ISLAMABAD: A top Pakistani general on Sunday raised alarmed over risks to Asia-Pacific stability in the absence of regional crisis management frameworks, amid prevailing tensions between Pakistan and India.

Pakistan and India last month engaged in a worst standoff between them in decades that saw the neighbors attack each other with jets, missiles, drones and artillery, killing around 70 people on both sides before the United States brokered a ceasefire on May 10.

The conflict, triggered by an attack on tourists in Indian-administered Kashmir’s Pahalgam town that New Delhi blamed on Pakistan, alarmed the world powers and raised fears that it could spiral into a full-blown war and bring the archfoes’ nuclear arsenals into play.

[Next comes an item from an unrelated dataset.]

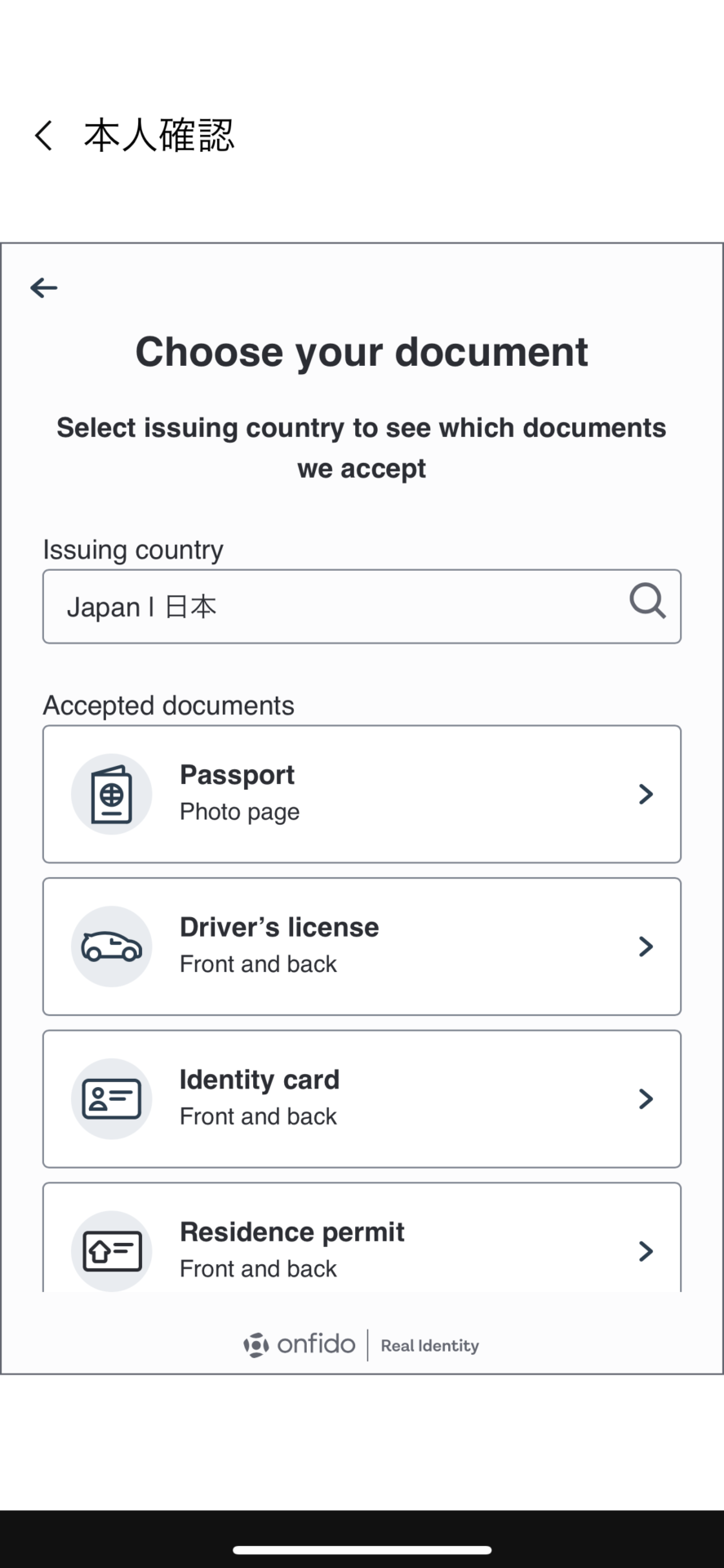The image size is (724, 1568).
Task: Focus the Issuing country field showing Japan
Action: 362,606
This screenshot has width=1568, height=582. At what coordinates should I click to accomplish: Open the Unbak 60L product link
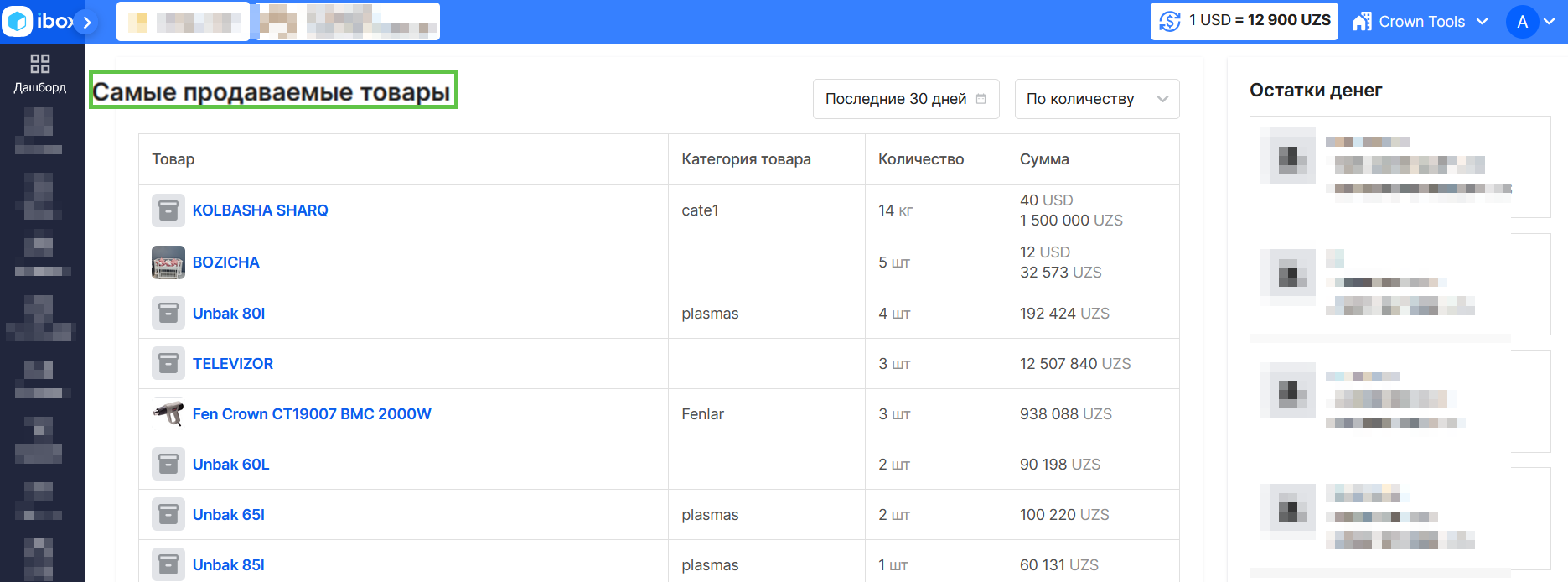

Speaking at the Shangri-La Dialogue security meeting in Singapore, General Sahir Shamshad Mirza, Pakistan’s Joint Chiefs of Staff Committee chairman, said the recent India-Pakistan conflict underscored how crisis management frameworks remained “hostage to countries’ belligerence.”

“The recent standoff amply underlines significance of maintaining open channels of communications to avert crises as and when they erupt. Post-Pahalgam [attack], the threshold of an escalatory war has come dangerously low, implying greater risk on both sides, just not in the disputed territory, but all of India and all of Pakistan,” he said.

“In future, given the Indian policies and polities’ extremist mindset, absence of a crisis management mechanism may not give enough time to the global powers to intervene and effect cessation of hostilities.”

Bitter rivals India and Pakistan have fought three wars, including two over the disputed region of Kashmir, since gaining independence from British rule in 1947.

Before the conflict, both nations unleashed a raft of punitive measures against each other, with India suspending the 1960 Indus Waters Treaty that ensures water for 80 percent of Pakistani farms and Pakistan closing its airspace to Indian airlines. India has said the treaty would remain in abeyance.

Gen Mirza said New Delhi’s move to suspend the treaty is in “total defiance of the international laws, since it is an existential threat for the people of Pakistan.”

“If there is any effort to stop, divert or delay Pakistan’s share of water, as clearly spelt out by our National Security Committee, it could be considered as an act of war,” he added.